Vokter v0.2: Software architecture & design philosophy

This post is based on...

Jun 19, 2016

project

Vokter: A document store that periodically checks for changes in web documents

Multilingual parser & indexer that uses Locality-Sensitive Hashing, DiffMatchPatch, Bloom filters and cronjobs to detect inserted and removed keywords from webpages.

This post outlines the architectural choices behind Vokter, an open-source document store in Java that I’ve been developing since October 2014. This does not address other projects under the ‘Vokter’ umbrella (such as Vokter HTTP server), but I do hope to address them later in a future post.

What started as a simple project for a University class in Distributed Architectures, which I named Argus (from Argus Panoptes, the all-seeing giant of Greek mythology), it is currently one of my most ambitious and complex libraries, now known as Vokter (Norwegian for watcher).

Vokter is a document store & index that combines Locality-Sensitive Hashing for K-Shingles, a fork of DiffMatchPatch, Bloom filters and Quartz cronjobs to detect changes in web documents, triggering notifications when specified keywords were either added or removed.

At a basic level, Vokter fetches web documents on a periodic basis and performs detection (comparison of occurrences between two snapshots of the same document) and matching (finding out if one of the detected differences matches a registered keyword, sending messages to attached consumers if so).

It optionally supports multi-language stopword filtering, to ignore changes in common words with no important significance, and stemming to detect changes in lexical variants. Appropriate stopword filtering and stemming algorithms are picked based on the inferred language of the document, using a N-grams Naïve Bayesian classifier.

Job Management

There are two types of jobs, concurrently executed and scheduled periodically (using Quartz Scheduler): detection and matching jobs.

The detection job is responsible for fetching a new document and comparing it with the previous document, detecting textual differences between the two. To do that, the robust DiffMatchPatch algorithm is used. The matching job is responsible for querying the list of detected differences with specific requested keywords.

Harmonization of keywords-to-differences is performed by using a Bloom filter, removing differences that have a very low chance of containing the specified keywords, before using a exact comparator (character-by-character) on the remaining differences, to ensure that the detected changes contains any of the keywords.

Since the logic of difference retrieval is spread between two jobs, one that is agnostic of requests and one that is specific to the client and its keywords, Vokter reduces workload by scheduling only one detection job per watched web-page.
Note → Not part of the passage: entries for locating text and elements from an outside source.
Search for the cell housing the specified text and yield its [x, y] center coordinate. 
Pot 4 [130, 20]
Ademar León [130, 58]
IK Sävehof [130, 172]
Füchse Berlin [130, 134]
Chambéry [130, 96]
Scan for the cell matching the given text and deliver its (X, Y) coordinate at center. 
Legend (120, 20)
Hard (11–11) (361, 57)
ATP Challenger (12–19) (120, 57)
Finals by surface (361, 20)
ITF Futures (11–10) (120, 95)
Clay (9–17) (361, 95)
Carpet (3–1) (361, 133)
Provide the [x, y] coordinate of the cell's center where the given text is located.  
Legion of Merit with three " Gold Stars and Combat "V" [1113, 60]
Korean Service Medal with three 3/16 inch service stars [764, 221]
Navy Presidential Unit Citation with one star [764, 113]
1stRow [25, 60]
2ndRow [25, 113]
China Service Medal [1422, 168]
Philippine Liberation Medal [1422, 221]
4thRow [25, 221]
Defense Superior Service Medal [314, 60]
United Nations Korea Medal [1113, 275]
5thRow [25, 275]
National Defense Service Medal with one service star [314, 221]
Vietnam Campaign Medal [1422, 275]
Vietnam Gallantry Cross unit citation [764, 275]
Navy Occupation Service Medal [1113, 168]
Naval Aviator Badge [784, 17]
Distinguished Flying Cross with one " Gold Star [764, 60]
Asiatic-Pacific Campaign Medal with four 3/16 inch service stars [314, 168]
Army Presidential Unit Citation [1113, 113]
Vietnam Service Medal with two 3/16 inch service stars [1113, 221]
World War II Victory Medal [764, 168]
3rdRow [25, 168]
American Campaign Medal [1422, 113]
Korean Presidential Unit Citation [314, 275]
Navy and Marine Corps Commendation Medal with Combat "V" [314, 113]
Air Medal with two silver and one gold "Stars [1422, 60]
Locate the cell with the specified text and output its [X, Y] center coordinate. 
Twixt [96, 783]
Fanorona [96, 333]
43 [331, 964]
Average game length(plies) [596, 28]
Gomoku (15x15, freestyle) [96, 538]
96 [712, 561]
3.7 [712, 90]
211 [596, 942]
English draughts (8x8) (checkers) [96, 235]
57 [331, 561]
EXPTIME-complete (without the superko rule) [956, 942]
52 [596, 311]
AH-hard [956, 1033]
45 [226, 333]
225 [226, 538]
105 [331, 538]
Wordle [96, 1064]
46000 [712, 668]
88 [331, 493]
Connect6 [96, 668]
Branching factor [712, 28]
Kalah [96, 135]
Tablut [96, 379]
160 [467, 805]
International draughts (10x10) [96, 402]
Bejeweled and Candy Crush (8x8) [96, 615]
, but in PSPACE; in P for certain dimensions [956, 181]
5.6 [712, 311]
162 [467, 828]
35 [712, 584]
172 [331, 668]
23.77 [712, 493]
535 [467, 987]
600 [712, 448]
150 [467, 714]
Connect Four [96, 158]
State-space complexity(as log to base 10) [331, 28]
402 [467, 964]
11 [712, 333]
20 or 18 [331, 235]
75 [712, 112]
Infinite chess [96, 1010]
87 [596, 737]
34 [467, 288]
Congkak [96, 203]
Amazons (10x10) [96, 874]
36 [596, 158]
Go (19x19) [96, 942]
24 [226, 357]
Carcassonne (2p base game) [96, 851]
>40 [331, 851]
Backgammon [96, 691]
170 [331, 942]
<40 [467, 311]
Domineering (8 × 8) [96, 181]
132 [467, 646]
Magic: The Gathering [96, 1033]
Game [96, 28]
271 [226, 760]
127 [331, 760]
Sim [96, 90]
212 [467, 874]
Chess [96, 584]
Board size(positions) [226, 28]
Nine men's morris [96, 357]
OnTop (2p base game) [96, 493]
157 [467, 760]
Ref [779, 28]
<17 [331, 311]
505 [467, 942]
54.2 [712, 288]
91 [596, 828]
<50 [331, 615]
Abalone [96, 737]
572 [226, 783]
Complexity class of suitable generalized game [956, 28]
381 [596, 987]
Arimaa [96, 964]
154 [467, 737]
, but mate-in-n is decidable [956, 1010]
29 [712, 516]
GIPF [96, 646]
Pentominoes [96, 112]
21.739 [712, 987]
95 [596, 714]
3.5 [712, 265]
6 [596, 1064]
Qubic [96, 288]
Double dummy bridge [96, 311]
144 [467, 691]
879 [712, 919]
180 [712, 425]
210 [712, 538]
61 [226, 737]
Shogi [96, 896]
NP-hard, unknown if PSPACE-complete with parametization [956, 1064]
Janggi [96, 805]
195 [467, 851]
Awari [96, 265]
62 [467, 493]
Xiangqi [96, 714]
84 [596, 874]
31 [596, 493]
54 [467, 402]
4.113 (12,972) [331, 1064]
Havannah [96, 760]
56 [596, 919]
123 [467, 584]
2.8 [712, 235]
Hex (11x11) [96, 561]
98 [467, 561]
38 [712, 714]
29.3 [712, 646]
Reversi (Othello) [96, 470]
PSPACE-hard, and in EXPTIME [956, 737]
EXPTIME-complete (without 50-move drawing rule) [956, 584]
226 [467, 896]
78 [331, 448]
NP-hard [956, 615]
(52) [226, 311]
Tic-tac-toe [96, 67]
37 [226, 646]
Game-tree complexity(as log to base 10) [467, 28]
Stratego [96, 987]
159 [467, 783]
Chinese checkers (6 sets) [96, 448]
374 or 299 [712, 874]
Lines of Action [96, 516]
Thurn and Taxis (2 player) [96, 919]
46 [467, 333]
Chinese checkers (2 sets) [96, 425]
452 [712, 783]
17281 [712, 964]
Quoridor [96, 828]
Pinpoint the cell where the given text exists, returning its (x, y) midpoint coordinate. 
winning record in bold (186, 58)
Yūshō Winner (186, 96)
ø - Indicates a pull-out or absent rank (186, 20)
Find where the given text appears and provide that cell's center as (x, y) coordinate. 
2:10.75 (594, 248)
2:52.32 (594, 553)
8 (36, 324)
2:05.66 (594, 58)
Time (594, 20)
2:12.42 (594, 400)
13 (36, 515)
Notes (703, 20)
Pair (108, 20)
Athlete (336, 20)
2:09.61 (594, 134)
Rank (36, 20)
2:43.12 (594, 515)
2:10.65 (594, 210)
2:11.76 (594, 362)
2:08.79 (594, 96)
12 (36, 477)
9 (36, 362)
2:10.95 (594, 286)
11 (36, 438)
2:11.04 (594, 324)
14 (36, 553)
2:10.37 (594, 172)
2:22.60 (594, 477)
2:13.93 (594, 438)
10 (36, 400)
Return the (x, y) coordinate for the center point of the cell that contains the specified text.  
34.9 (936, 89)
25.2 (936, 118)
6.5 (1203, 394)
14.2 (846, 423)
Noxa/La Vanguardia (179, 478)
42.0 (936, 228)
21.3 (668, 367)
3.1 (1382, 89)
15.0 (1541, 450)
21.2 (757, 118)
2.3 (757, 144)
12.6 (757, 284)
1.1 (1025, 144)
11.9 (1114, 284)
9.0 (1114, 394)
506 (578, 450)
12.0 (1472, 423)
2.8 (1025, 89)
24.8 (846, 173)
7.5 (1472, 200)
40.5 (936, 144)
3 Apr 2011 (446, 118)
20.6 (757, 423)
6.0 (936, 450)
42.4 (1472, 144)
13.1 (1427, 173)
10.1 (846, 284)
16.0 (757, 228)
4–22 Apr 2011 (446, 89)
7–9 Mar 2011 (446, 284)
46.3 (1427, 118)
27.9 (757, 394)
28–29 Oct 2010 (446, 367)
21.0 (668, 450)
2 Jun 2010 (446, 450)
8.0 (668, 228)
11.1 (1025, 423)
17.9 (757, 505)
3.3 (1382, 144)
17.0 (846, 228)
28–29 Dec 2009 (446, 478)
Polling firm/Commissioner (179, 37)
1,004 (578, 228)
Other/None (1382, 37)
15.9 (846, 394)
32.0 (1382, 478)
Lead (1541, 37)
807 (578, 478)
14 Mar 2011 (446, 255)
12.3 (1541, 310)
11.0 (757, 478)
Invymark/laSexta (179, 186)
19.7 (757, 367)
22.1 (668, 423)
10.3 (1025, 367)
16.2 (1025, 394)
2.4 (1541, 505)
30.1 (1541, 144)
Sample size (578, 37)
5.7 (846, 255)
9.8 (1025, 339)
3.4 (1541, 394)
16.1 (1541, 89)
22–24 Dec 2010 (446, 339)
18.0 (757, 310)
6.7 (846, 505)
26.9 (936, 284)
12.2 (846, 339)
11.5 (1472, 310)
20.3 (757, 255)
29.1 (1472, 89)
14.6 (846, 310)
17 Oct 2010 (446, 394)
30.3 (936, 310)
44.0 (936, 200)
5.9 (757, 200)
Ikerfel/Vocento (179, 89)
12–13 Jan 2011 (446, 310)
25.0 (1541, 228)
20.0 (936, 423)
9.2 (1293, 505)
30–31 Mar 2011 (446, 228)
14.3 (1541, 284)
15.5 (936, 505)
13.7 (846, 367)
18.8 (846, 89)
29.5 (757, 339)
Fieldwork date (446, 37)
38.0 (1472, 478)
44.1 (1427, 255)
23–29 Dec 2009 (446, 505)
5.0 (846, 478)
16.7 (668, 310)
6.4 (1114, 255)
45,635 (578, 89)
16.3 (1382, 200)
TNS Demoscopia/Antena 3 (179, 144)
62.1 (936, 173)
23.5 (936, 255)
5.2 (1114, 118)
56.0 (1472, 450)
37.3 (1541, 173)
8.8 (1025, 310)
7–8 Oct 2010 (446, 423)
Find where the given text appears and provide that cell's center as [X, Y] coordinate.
For this, jobs are grouped into clusters, where its unique identifier is the document URL. This means that each cluster imperatively contains a single scheduled detection job and one or more matching jobs. In other words, When two clients watch the same page, only one detection job for that page is active.

Scaling

Vokter was conceived to be able to scale and to be future-proof, and to this effect it was implemented to deal with a high number of jobs in terms of batching and persistence.

The clustering design mentioned above implies that, as the number of clients grows linearly, the detection logic remains independent of the clients and is only executed at a given set of triggers.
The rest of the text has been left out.